[start of Document extract]
Joan Maragall i Gorina (; 10 October 1860 in Barcelona – 20 December 1911) was a Spanish poet, journalist and translator, the foremost member of the modernisme movement in literature. His manuscripts are preserved in the Joan Maragall Archive of Barcelona.

Life
Maragall's upper-class family was dedicated to the flourishing textile industry in Barcelona, and after finishing school, Joan Maragall took on his father's job. Having never liked his family's trade, he decided to go to university instead, where he studied law to his father's great disappointment.

However, he dropped out of school and married Clara Noble with whom he had 13 children. In 1904 he won all three prizes awarded by the Jocs Florals in Barcelona, and was proclaimed Mestre en Gai Saber. His private home in Sant Gervasi was bought by the Biblioteca de Catalunya and can be visited. He died in 1911 and was buried at the Sant Gervasi Cemetery Barcelona.
[end of Document extract]
[start of Information provided]
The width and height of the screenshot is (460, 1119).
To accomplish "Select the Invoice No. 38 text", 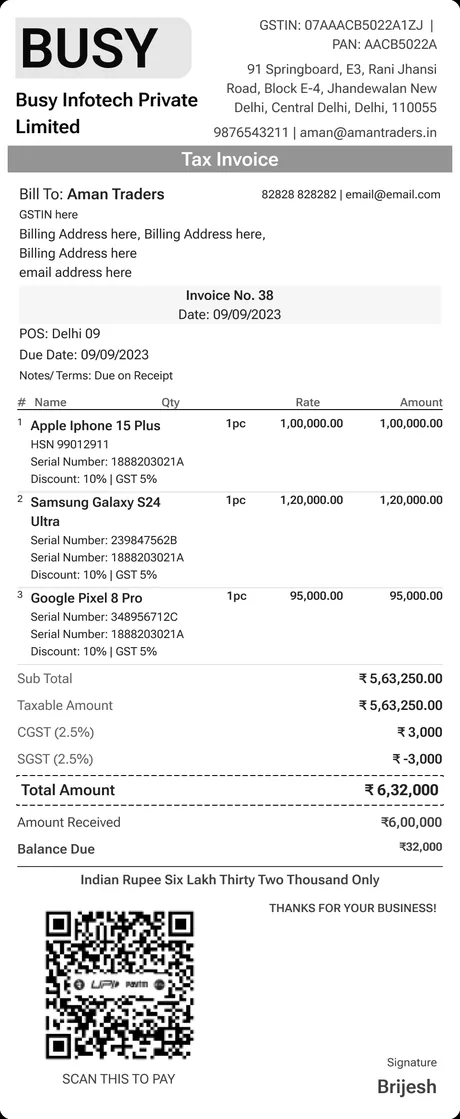I will [230, 295].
[end of Information provided]
**Exercise instructions:**
A: Do the following statements agree with the Joan Maragall biography above? Answer yes or no for each, quoting the words of the biography that decide it.
(i) Maragall's family worked in the shipbuilding industry.
(ii) Maragall won all three prizes awarded by the Jocs Florals in Barcelona in 1904.
(iii) Maragall's private home in Sant Gervasi can be visited.
B: Can you carry the Joan Maragall biography forward with the next part, starting after its final sentence?

**Answers for the exercise:**
A:
(i) No: "Maragall's upper-class family was dedicated to the flourishing textile industry in Barcelona"
(ii) Yes: "In 1904 he won all three prizes awarded by the Jocs Florals in Barcelona"
(iii) Yes: "His private home in Sant Gervasi was bought by the Biblioteca de Catalunya and can be visited."

B:
His grandson, Pasqual Maragall, would become mayor of Barcelona and then President of Catalonia.

Work
Maragall's poetry was based on themes drawn from human life and nature. Highly influenced by German-language authors such as Nietzsche, Novalis and Goethe, all of which he translated into Catalan, his poetry went through periods of decadentism and vitalism. He is best known for his 'theory of the living word', or teoria de la paraula viva, which advocated Nietzschean vitalism and spontaneous or even imperfect writing over colder and over-thought poetry.

In addition to his poetry writing, Maragall published journalism in avant-garde magazines of the time—including L'Avenç, Catalònia and Luz—where he became the leading proponent of Catalan modernisme.

Maragall supported Iberian Federalism.

Poetic works
Poesies (1895)
Visions i Cants (1900)
Les Disperses (1904)
Enllà (1906), Fastenrath Award 1910.
Seqüències (1911)
includes the poem La fageda d'en Jordà

Digitized works
Digitization is available through the portal El món de Joan Maragall: Col·lecció visual de la vida i l'obra de l'autor or directly at Memòria Digital de Catalunya

See also

Modernisme
Catalan literature
Joan Maragall Archive

References

External links 
 Maragall Archive at National Library of Catalonia
 Digitized works of Joan Maragall at National Library of Catalonia
 Year Joan Maragall 2010-2011
 
 Biography and works of Maragall (Spanish)
 Vídeo Joan Maragall (Catalan)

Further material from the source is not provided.